Por meio do o conceito de Super Homem, Nietzsche, acreditava na existência de um ser superior que poderia servir como um modelo ideal para elevar a humanidade - o que resultaria não na elevação de todos, mas no desenvolvimento de indivíduos mais dotados e mais fortes. É com essa noção em mente que os jovens estudantes Brandon (John Dall) e Philip (Farley Granger) resolvem assassinar, já nos primeiros minutos do clássico Festim Diabólico (Rope) de Alfred Hitchcock, um terceiro, de nome David (Dick Hogan), colega da escola preparatória. Philip e, especialmente, Brandon - movidos, inegavelmente, por algum tipo de psicopatia - acreditam-se seres superiores intelectual e culturalmente e, portanto, acima dos conceitos morais estabelecidos pela sociedade. O que justificaria o crime, um enforcamento realizado em plena luz do dia.

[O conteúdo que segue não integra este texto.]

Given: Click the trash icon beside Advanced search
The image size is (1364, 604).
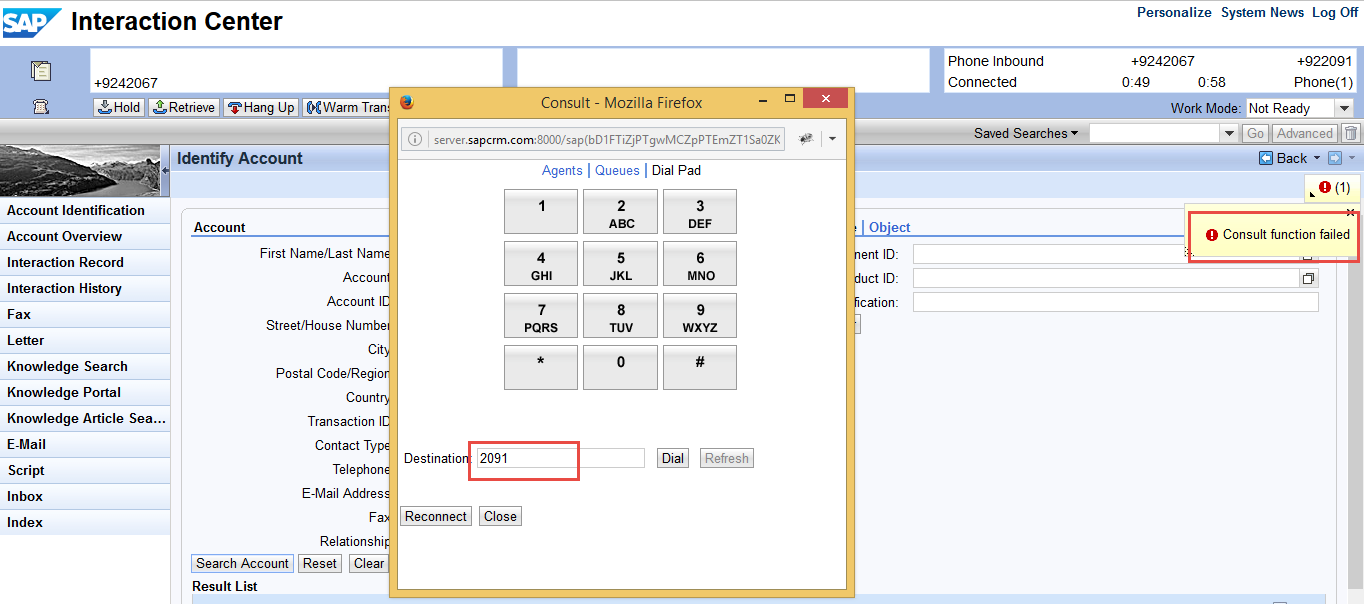Looking at the screenshot, I should 1351,132.
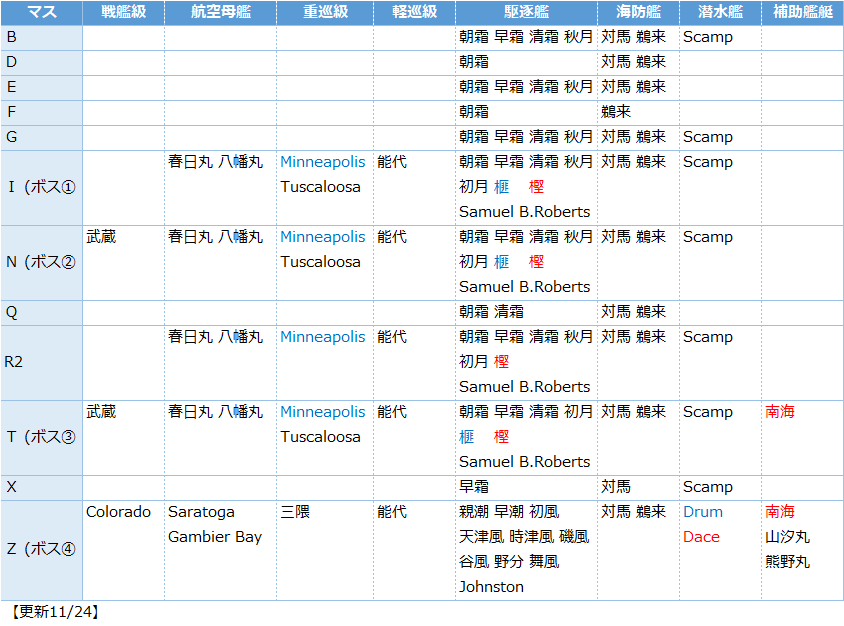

Como se a crueldade não fosse suficiente, a intenção da dupla é a de transformar o seu ato em uma espécie de "obra-prima da criminalidade" - provando a sua capacidade de executar o assassinato com perfeição. Para isso pensam no melhor álibi: o de realizar uma festa de despedida para Philip - que está mudando de cidade - no apartamento em que a dupla de protagonistas mora e em que o delito foi cometido. Enquanto o corpo ainda quente jaz em um grande baú localizado no centro da sala, com comes, bebes e castiçais dispostos acima do móvel, a família de David - seu pai (Cedric Hardwicke) e sua tia (a ótima Constance Collier) e mais a namorada Janet (Joan Chandler) - participa do encontro, ainda que lamentando a ausência de David, "que costuma não se atrasar" (como comenta um deles). Já o desconfiado professor Rupert (James Stewart) é outro convidado, trafegando pelo ambiente como se tivesse a impressão de que haver algo errado, naquela tarde/noite.
Muito menos preocupado em se aprofundar nas questões filosóficas que poderiam estar por trás da tentativa do "crime perfeito", Hitchcock transforma os diálogos entre Brandon e Rupert em um verdadeiro jogo de xadrez - em que o segundo procura "cercar" o primeiro, conforme a desconfiança do professor toma corpo. Nesse sentido, é impossível não se deleitar diante das provocações entre ambos, que chegam ao limite da tolerância na sequência em que Brandon descreve a facilidade com que Philip torcia o pescoço das galinhas, quando este era mais novo. Aliás, as tiradas da persona criada por John Dall são um espetáculo a parte - "sempre desejei ter talento para as artes e quem diria que o homicídio também poderia ser uma arte", afirma ele com um sorriso debochado, o que o transforma instantaneamente em um dos assassinos a sangue frio mais sádicos da história do cinema.
E como se já não bastasse o roteiro intrincado e inteligente - e a ótima "perseguição" a moda gato e rato - o Mestre do Suspense ainda transforma Festim Diabólico em um dos mais inesquecíveis filmes do ponto de vista da técnica. Filmado como se fosse uma longa peça de teatro - a obra se passa toda em um mesmo cenário, com a câmera flanando entre eles -, o roteiro se ocupa de realizar pouquíssimos cortes (vistos quando a câmera de desloca para trás de um sofá, de uma parede ou mesmo do paletó de algum dos personagens). O que torna ainda mais surpreendente o esforço de todo o elenco em colocar em prática uma ideia que, até os dias de hoje, seria desafiadora. E mesmo a câmera que "treme" ou o final da tarde que parecer chegar mais rápido do que aquilo que seria a fluidez natural do tempo, tornam-se charmosas marcas da obra-prima.
Arrojada também na abordagem de uma (suposta) homossexualidade da dupla de protagonistas - que mora junta em um apartamento com apenas um quarto e não hesita em trocar olhares e silêncios de grande intensidade dramática -, Hitchcock também ousa ao tornar a arma do crime (no caso a corda) uma espécie de coadjuvante de luxo, que reaparece em vários momentos, seja na mão de Brandon durante a conversa com a empregada (Edith Evanson), ou mesmo mais tarde, como um prosaico suporte de livros. Todos estes detalhes que engrandecem a obra, que pavimentou o caminho para que Hitchcock realizasse mais tarde os seus grandes clássicos - como Janela Indiscreta (1954), Um Corpo Que Cai (1958), Intriga Internacional (1959) e Psicose (1960). Um filme, enxuto, direto e sombriamente divertido, que resume o espírito de seu autor.